* Required work: Starting with the line that contains "Task: Open My Copied Strategies page", repeat exactly every line through the last one in the records below, and leave out the pictures.
*** Task material ***
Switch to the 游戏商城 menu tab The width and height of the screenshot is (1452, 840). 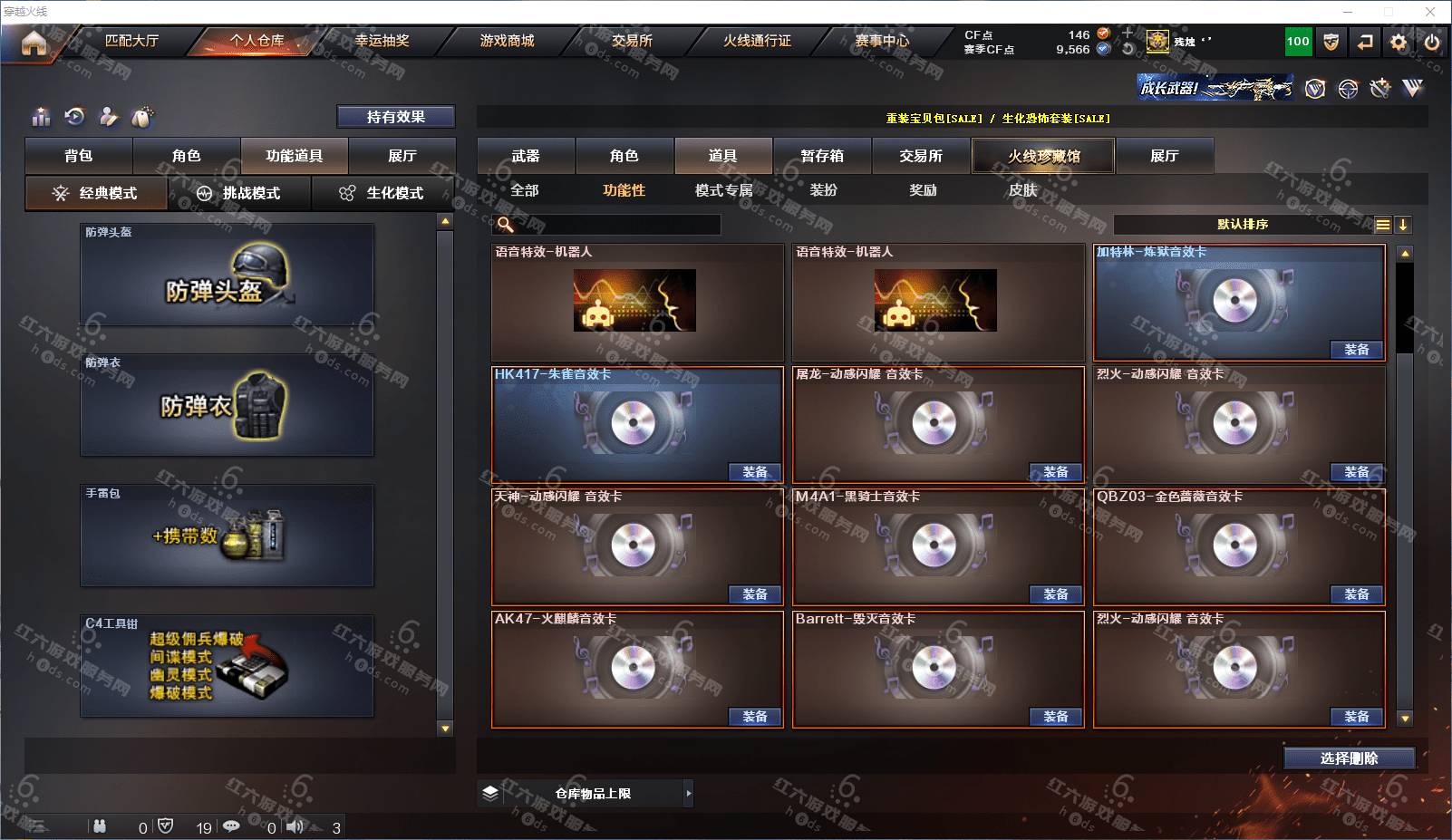pyautogui.click(x=507, y=41)
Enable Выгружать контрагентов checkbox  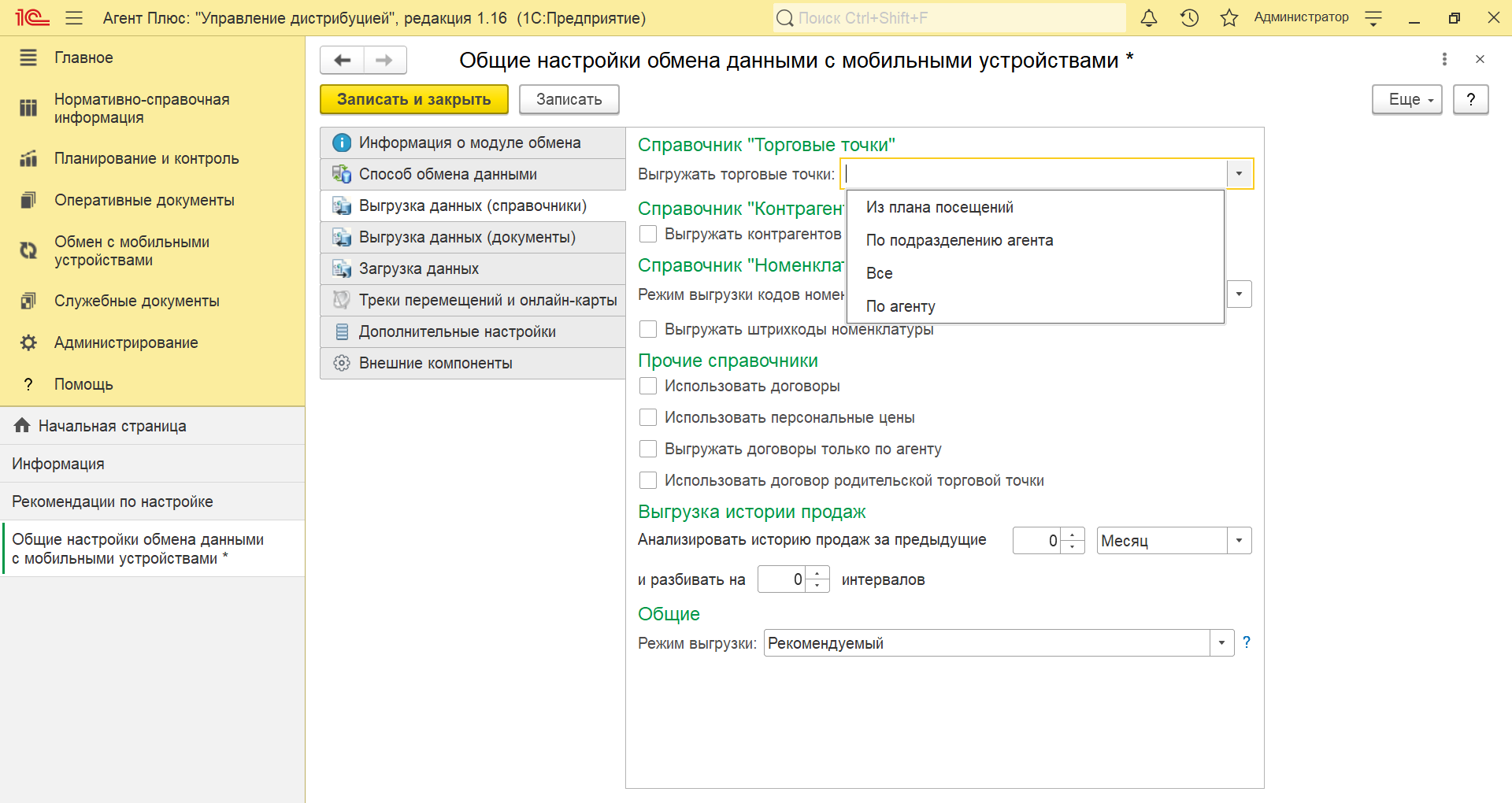tap(648, 234)
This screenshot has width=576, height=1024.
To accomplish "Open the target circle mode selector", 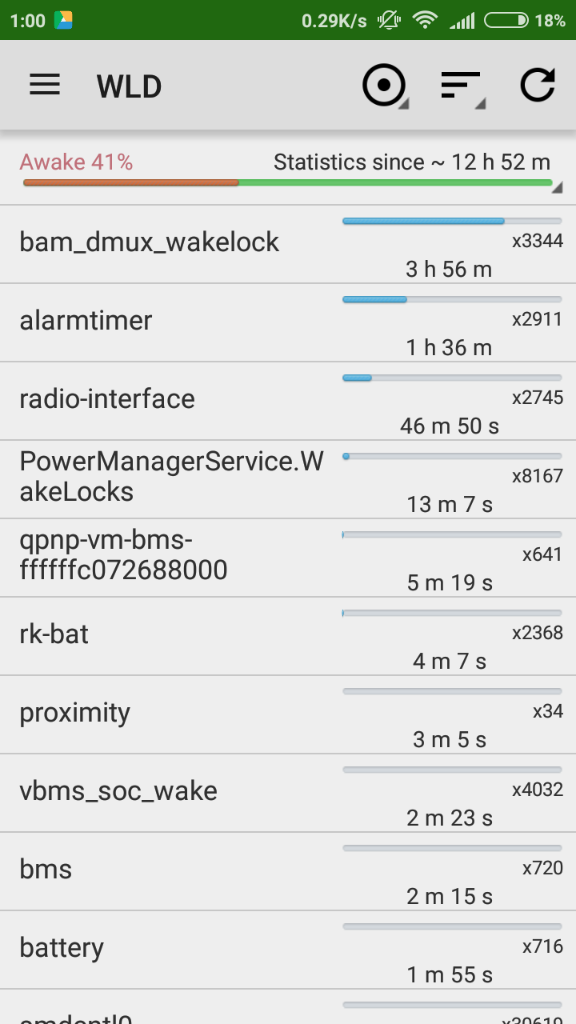I will [x=385, y=86].
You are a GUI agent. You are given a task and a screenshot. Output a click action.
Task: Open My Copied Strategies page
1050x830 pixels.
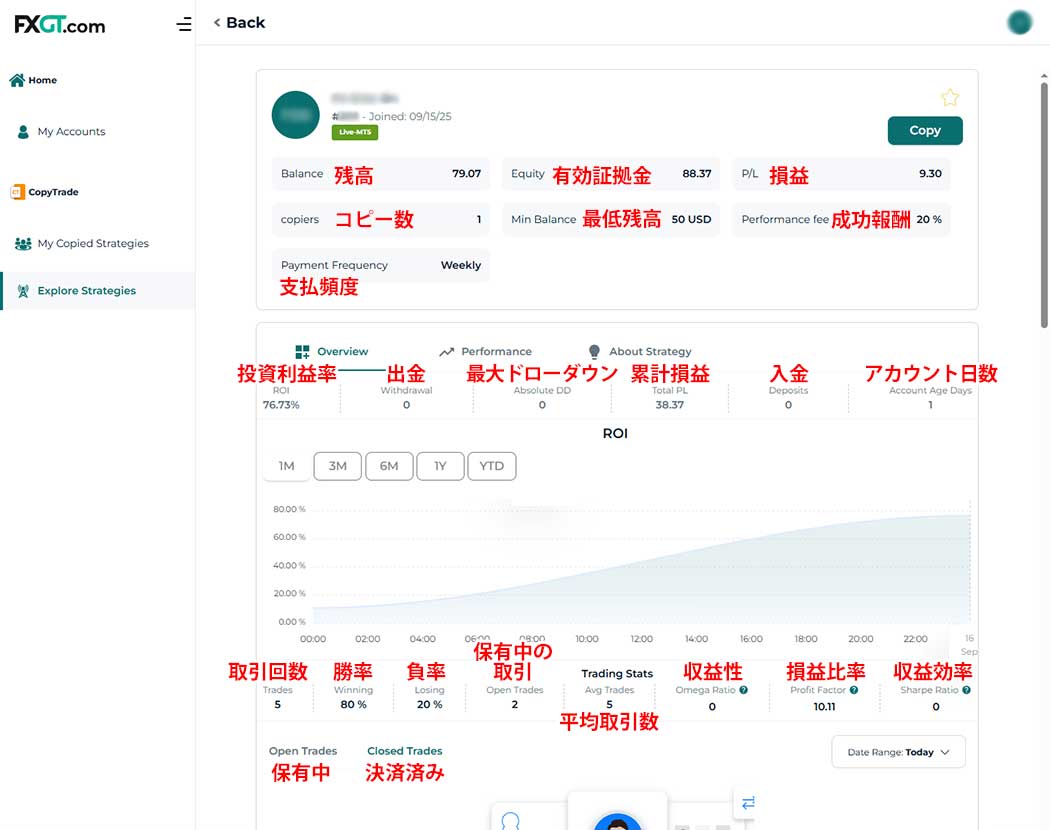click(x=92, y=243)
*** End of Task material ***
* Written solution:
Task: Open My Copied Strategies page
1050x830 pixels.
click(x=92, y=243)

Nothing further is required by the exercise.